Top of SUPPLIED RECORDS

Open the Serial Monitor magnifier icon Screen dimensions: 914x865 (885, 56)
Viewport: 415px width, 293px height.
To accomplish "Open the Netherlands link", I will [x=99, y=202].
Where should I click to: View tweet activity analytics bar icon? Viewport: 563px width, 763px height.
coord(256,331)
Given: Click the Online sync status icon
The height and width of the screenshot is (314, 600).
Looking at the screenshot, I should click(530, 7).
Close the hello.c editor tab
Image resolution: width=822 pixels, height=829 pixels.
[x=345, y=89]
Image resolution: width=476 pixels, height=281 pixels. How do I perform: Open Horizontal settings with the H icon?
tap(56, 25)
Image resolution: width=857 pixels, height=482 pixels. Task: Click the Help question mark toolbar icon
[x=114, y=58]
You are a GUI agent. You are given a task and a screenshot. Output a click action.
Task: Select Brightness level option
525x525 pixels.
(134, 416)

Bottom of SUPPLIED RECORDS
Top of SUPPLIED RECORDS

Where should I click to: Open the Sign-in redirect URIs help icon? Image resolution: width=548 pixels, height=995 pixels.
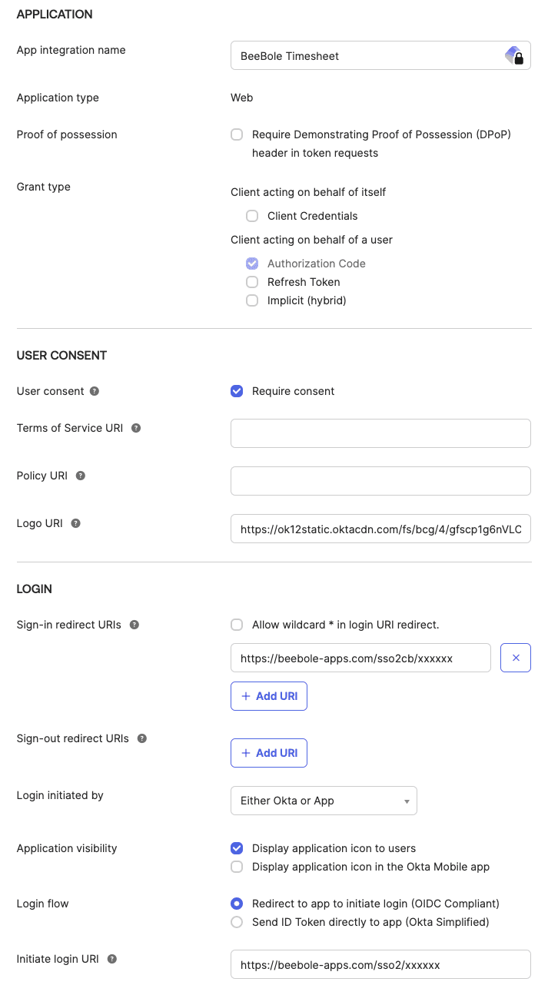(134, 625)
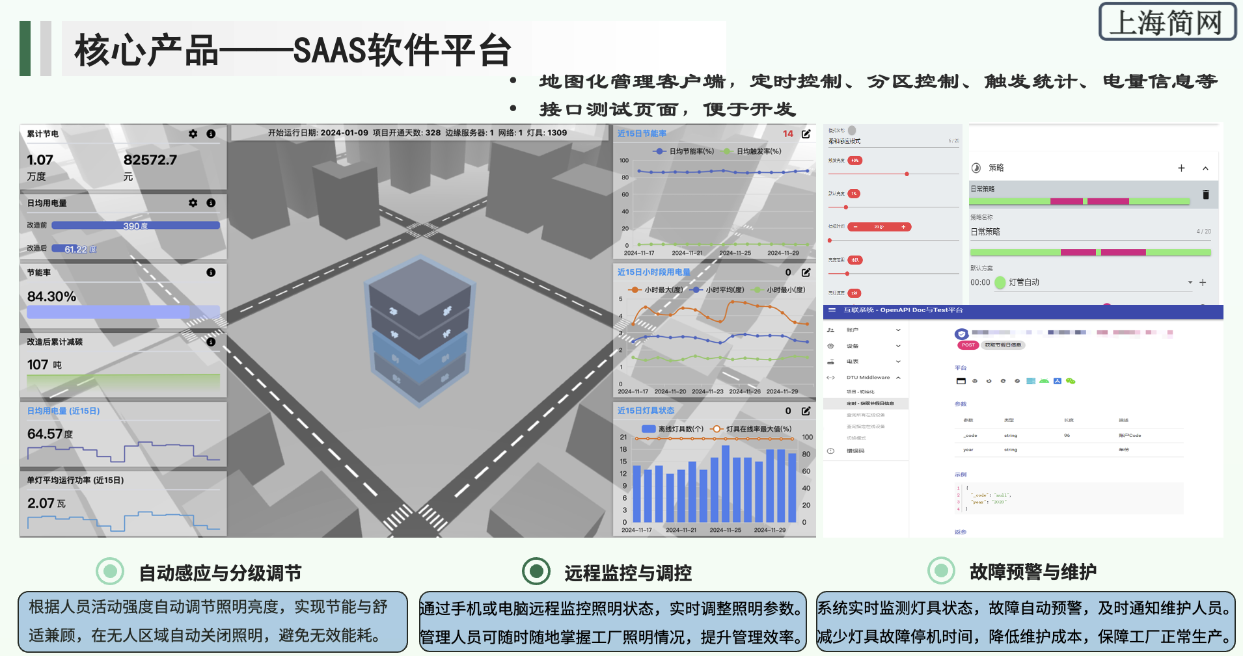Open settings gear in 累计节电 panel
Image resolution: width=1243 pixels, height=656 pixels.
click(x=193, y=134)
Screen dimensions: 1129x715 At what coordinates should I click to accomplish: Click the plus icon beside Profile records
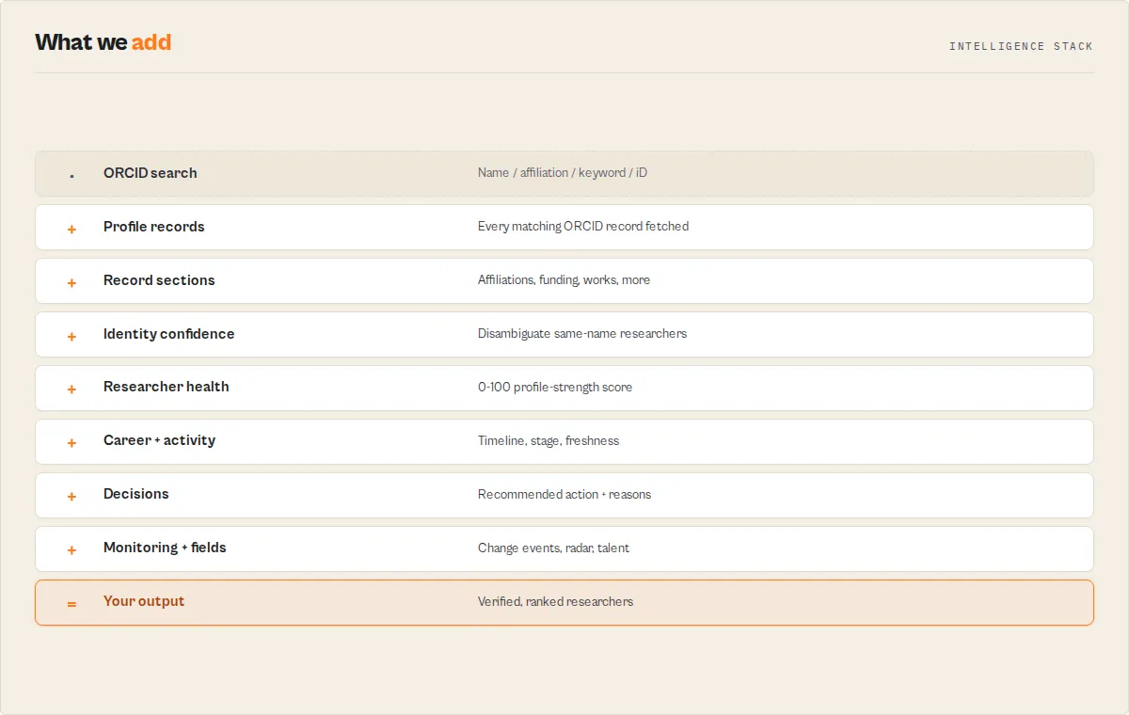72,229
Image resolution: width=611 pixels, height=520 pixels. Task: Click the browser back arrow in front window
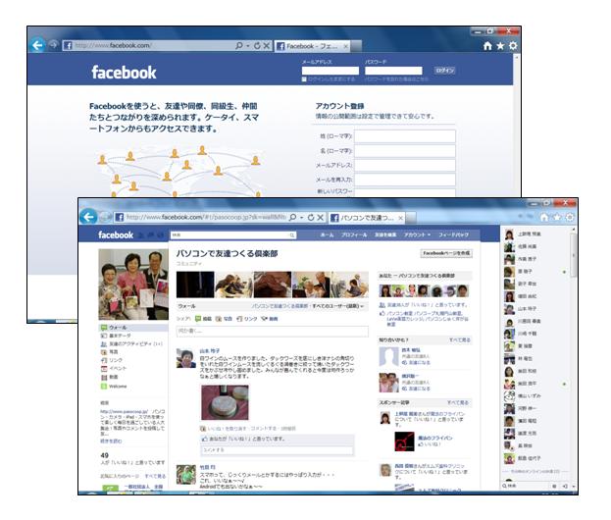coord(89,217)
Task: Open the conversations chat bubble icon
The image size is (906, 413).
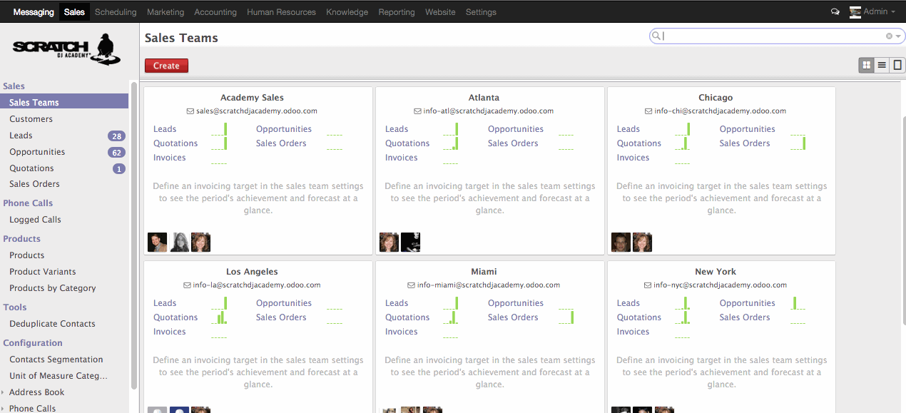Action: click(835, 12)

Bottom of SUPPLIED RECORDS

Look above for the line with "Open the Serial" and the line with "Given: Click the Online sync status icon". Retype those two lines and every line between them exactly, adding nothing.

Open the Serial Monitor magnifier icon Screen dimensions: 914x865 (885, 56)
Viewport: 415px width, 293px height.
To accomplish "Open the Netherlands link", I will [x=99, y=202].
Where should I click to: View tweet activity analytics bar icon? Viewport: 563px width, 763px height.
coord(256,331)
Given: Click the Online sync status icon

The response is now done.